Task data START
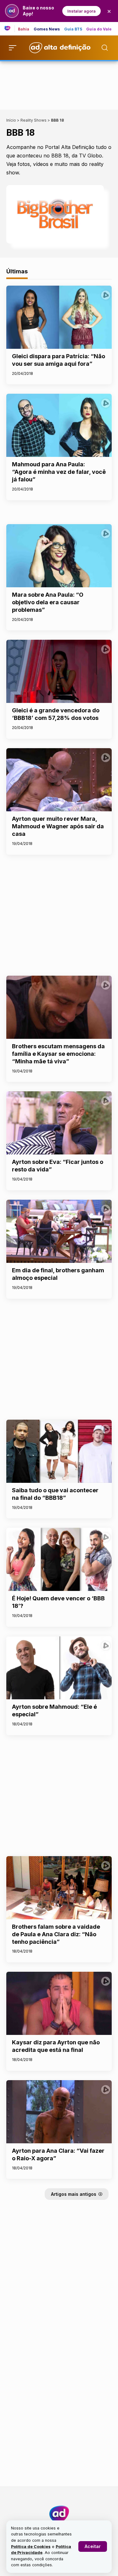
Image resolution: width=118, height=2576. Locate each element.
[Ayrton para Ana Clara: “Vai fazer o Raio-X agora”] (59, 2111)
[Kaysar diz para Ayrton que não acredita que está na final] (59, 2003)
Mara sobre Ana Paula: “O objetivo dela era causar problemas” (47, 602)
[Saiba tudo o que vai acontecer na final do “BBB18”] (59, 1451)
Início (11, 120)
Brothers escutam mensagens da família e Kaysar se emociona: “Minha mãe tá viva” (58, 1054)
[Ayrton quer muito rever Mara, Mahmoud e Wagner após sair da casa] (59, 779)
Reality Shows (33, 120)
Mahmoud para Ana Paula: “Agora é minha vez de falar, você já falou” (59, 472)
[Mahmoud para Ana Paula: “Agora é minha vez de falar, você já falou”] (59, 425)
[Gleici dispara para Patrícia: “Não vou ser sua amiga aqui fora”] (59, 317)
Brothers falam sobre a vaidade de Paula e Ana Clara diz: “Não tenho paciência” (56, 1934)
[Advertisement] (59, 84)
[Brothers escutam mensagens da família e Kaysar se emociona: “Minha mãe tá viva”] (59, 1007)
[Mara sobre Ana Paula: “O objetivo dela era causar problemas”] (59, 555)
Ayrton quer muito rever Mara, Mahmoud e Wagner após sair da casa (58, 826)
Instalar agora (81, 11)
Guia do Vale (99, 29)
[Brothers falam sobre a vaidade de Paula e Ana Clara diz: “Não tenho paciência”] (59, 1887)
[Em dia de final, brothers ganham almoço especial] (59, 1231)
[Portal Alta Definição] (59, 2514)
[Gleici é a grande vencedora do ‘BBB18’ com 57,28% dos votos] (59, 671)
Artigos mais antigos (73, 2194)
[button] (92, 2546)
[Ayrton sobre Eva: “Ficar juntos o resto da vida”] (59, 1122)
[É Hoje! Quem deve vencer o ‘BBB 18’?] (59, 1559)
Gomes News (47, 29)
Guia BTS (73, 29)
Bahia (24, 29)
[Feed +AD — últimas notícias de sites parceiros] (9, 28)
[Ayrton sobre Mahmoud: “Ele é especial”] (59, 1667)
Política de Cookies (31, 2546)
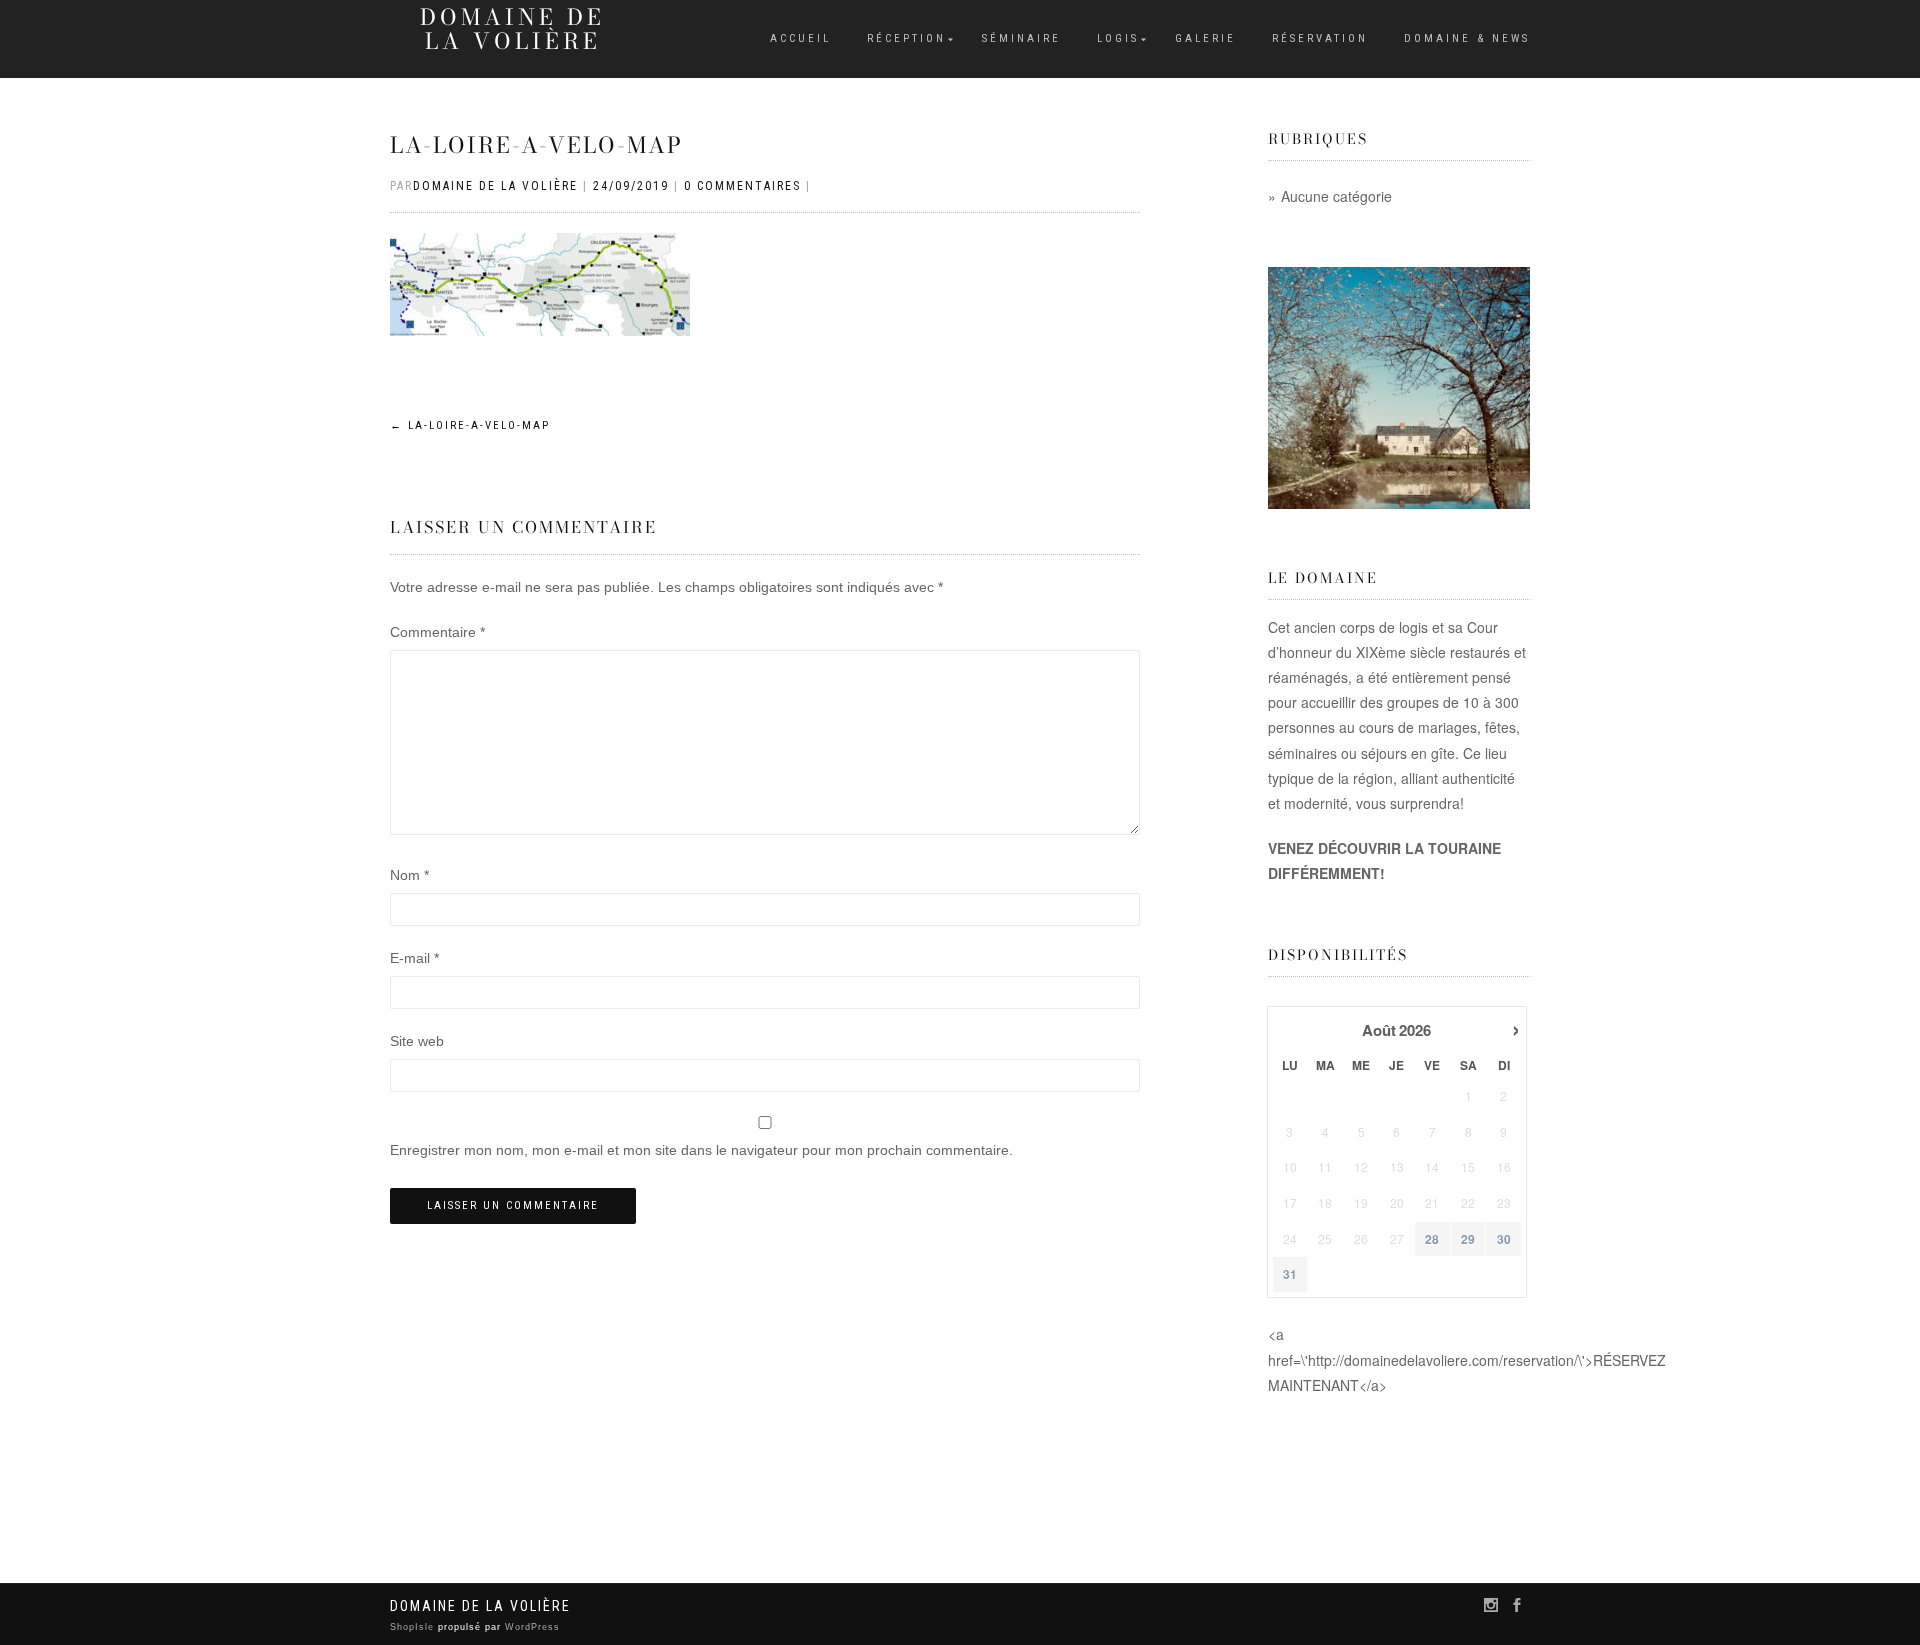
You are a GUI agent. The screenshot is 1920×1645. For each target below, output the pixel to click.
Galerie (1205, 38)
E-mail (414, 958)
Task data END
Your assignment: Look above for the line with "Bahia (24, 29)", then print it and each line after it down to and including the line with "You are a GUI". Leave out the pictures and keep the wording exact.

Answer to the exercise:
Bahia (24, 29)
[Feed +AD — últimas notícias de sites parceiros] (9, 28)
[Ayrton sobre Mahmoud: “Ele é especial”] (59, 1667)
Política de Cookies (31, 2546)
You are a GUI agent. The screenshot is 1920×1645. For each target below, output the pixel to click.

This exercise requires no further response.